In C-654/18 Interseroh Sharpston AG opined on 30 January, in answer to a German court wishing to ascertain whether a waste stream composed principally of paper products should be categorised as so-called ‘green’ waste and therefore subject to the flexible control procedure provided in the EU’s Waste Shipment Regulation 1013/2016. The referring court also asks whether such waste can still be categorised as ‘green’ if it contains up to 10% impurities.
The Regulation combines rules of purely EU origin, with a sometimes complex combination of OECD and 1989 Basel Convention rules. It generally employs a listing system with corresponding light signals (green and amber, previously also red) with the green list being the most desirable to exporters: these only require compliance with the same rules as ordinary commercial transactions.
Regardless of whether or not wastes are included on the list of wastes subject to the Green Control Procedure (Appendix 3 of the EU Regulation), they may not be subject to the Green control procedure if they are contaminated by other materials to an extent which (a) increases the risks associated with the wastes sufficiently to render them appropriate for submission to the amber control procedure, when taking into account the criteria in Appendix 6 to this Decision, or (b) prevents the recovery of the wastes in an environmentally sound manner’.
In the dispute at issue Interseroh collects used sales packaging (lightweight packaging) from private final consumers throughout Germany which it then consigns to recovery. It ships the prepared waste paper across the border for recycling in a paper factory in Hoogezand (Netherlands). New paper and new paperboard is produced from the waste paper. The Netherlands purchaser, ESKA stipulates that the waste paper must meet the following specifications. It should be composed of at least 90% used, residue-drained, system-compatible paper, paperboard or cardboard (PPC) articles and PPC-based combinations, with the exception of liquid packaging board including packaging parts such as labels etc. Also, the waste stream must contain no more than 10% impurities (‘the mixture of wastes at issue’).
The Dutch and German import cq export authorities differ as to the inclusion or not of the transported wastes at issue, with the Dutch taking a more relaxed approach on the basis of the Dutch version of the relevant Basel entry B3020.
According to the wording of the German-language version, point 2 of the fourth indent covers ‘nicht sortierten Ausschuss’ (‘unsorted scrap’) and not ‘nicht sortierte Abfälle’
(‘unsorted waste’), as the Dutch Supreme Court held on the basis of the Dutch language version (‘ongesorteerd afval’).
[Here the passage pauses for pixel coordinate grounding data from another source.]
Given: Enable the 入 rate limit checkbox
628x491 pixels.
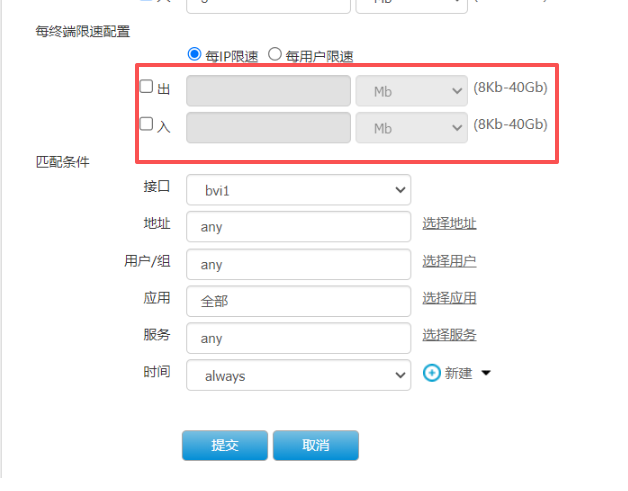Looking at the screenshot, I should point(146,125).
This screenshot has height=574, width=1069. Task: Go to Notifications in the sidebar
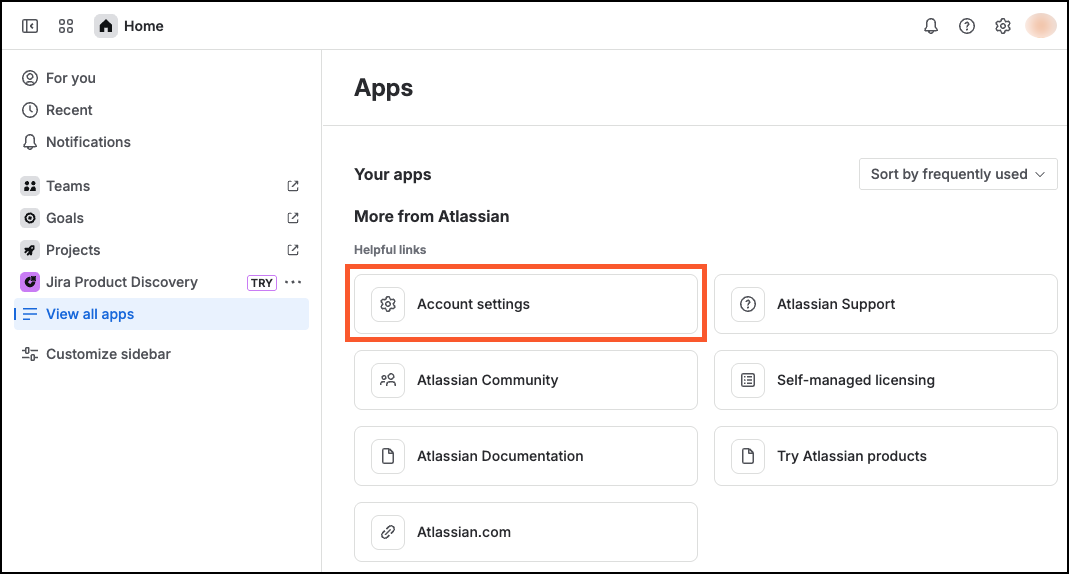tap(88, 142)
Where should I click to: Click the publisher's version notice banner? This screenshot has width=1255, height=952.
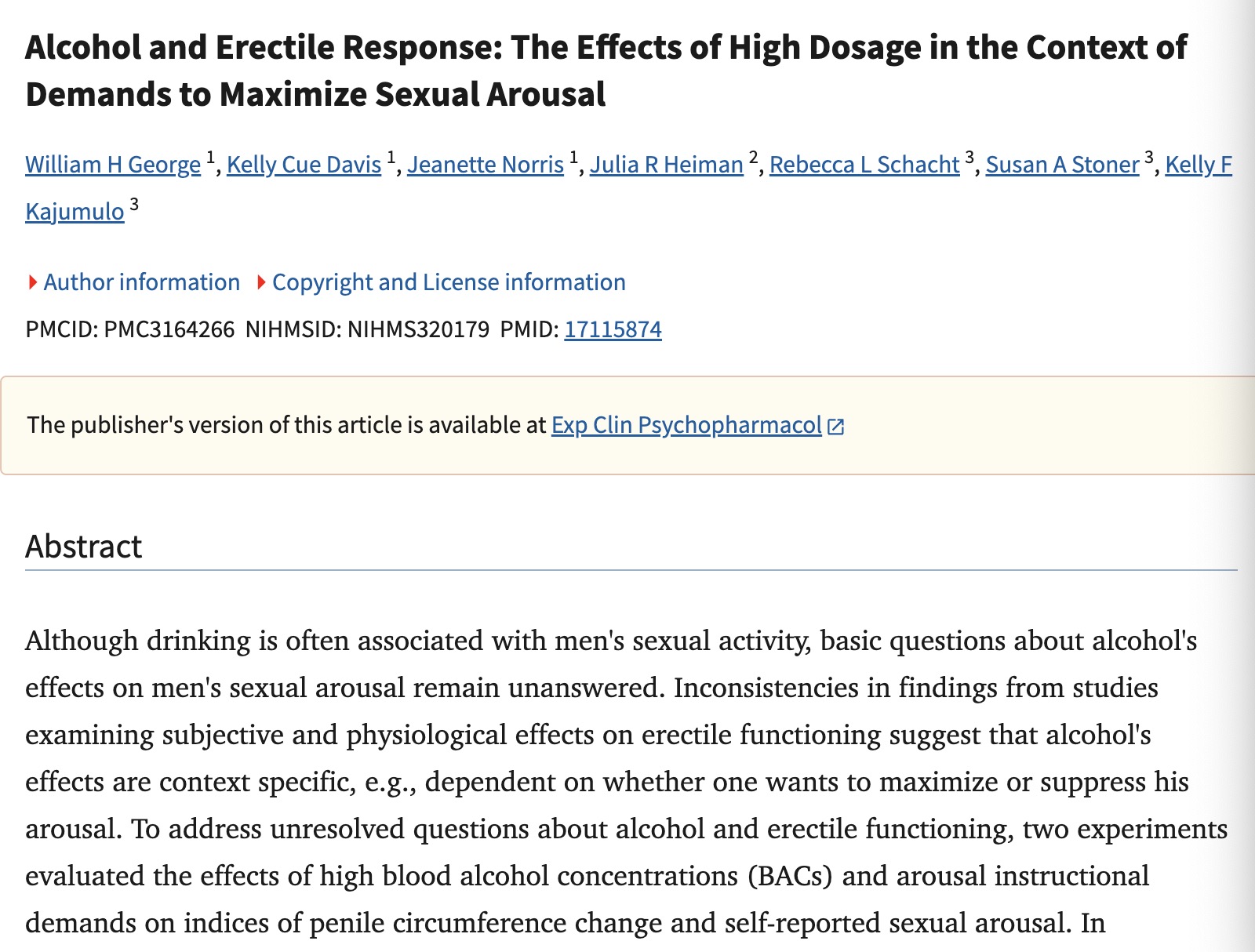pos(628,426)
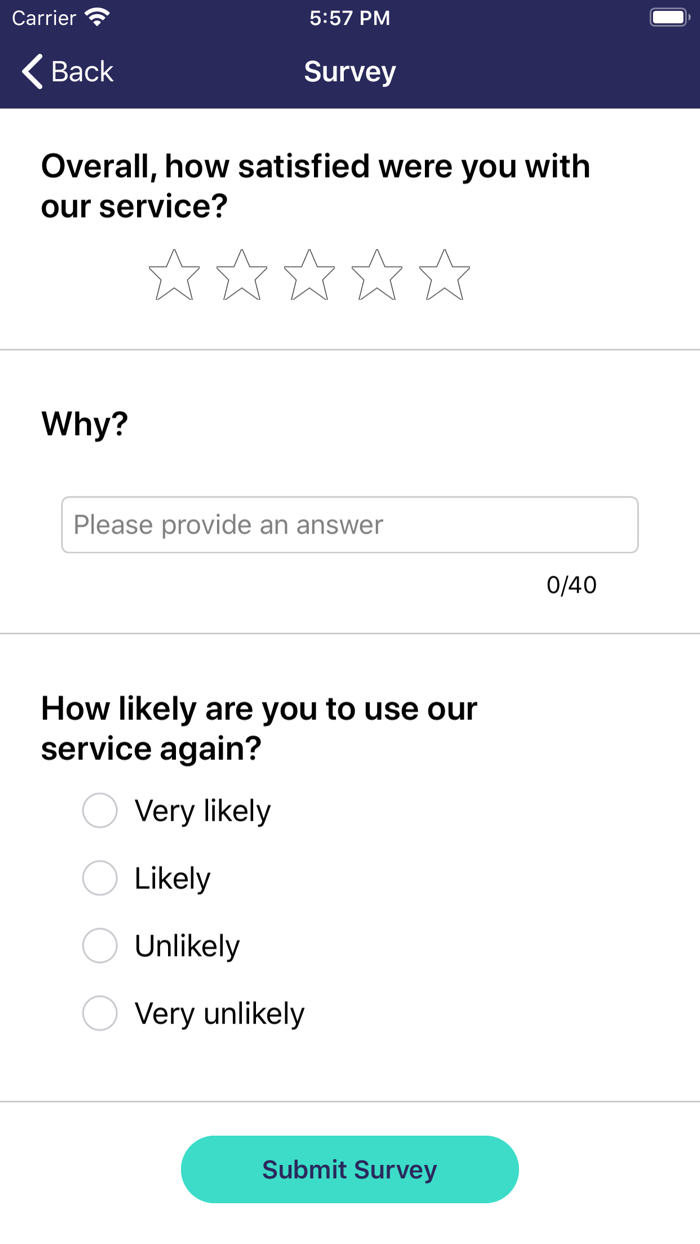Screen dimensions: 700x1244
Task: Tap the clock time in status bar
Action: (x=350, y=18)
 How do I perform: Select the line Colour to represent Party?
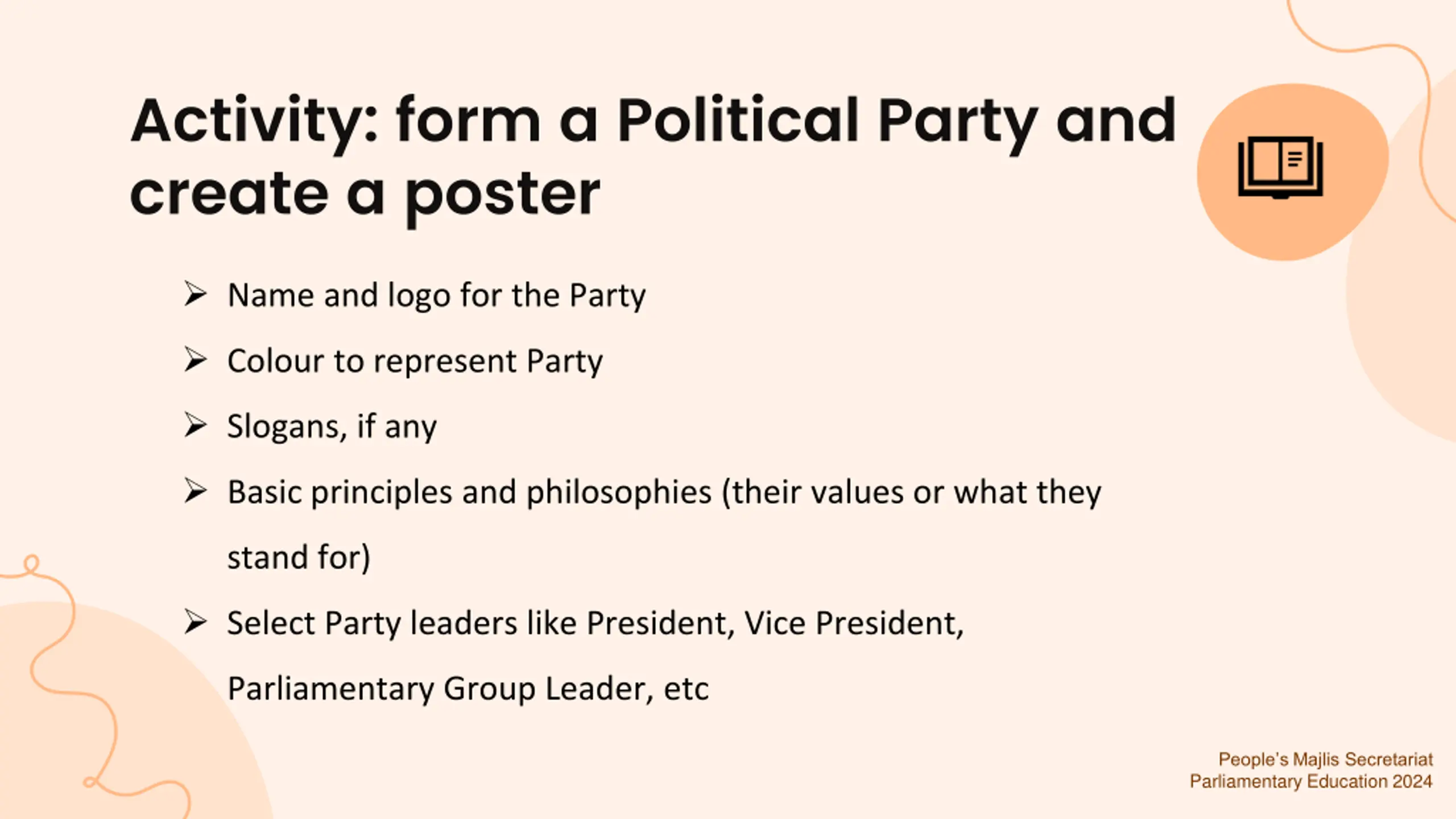pos(415,361)
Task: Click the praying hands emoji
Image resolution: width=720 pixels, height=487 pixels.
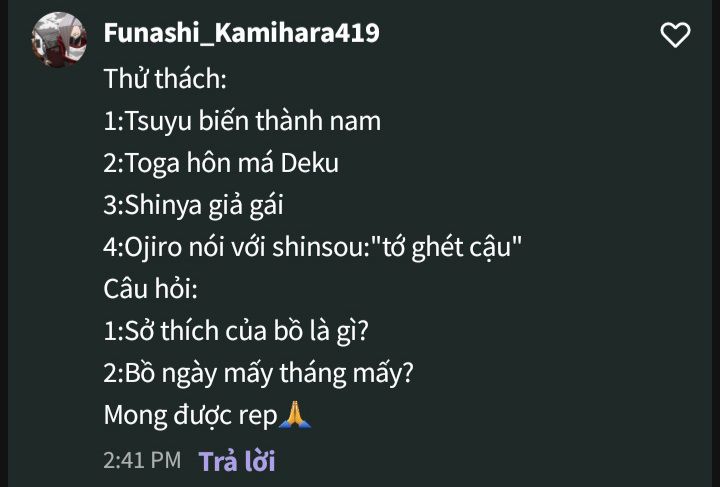Action: tap(295, 414)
The term ‘scrap’ is not synonymous with the terms ‘waste’ or ‘mixture’. In addition, a distinction is drawn in the French language version between ‘mélange de déchets’ and ‘rebuts non triés’, just as in the English-language version between ‘mixture of wastes’ and ‘unsorted scrap’. The terms ‘scrap’ and ‘waste’ are therefore not synonymous. Since, in the Dutch language version of the heading of Basel Code B3020, the term ‘waste’ is not used, but it instead reads ‘papier, karton en papierproducten’, the term ‘afval’ in point 2 of the fourth indent in the Dutch-language version does not cover the entire entry, but only what does not come under the first three indents.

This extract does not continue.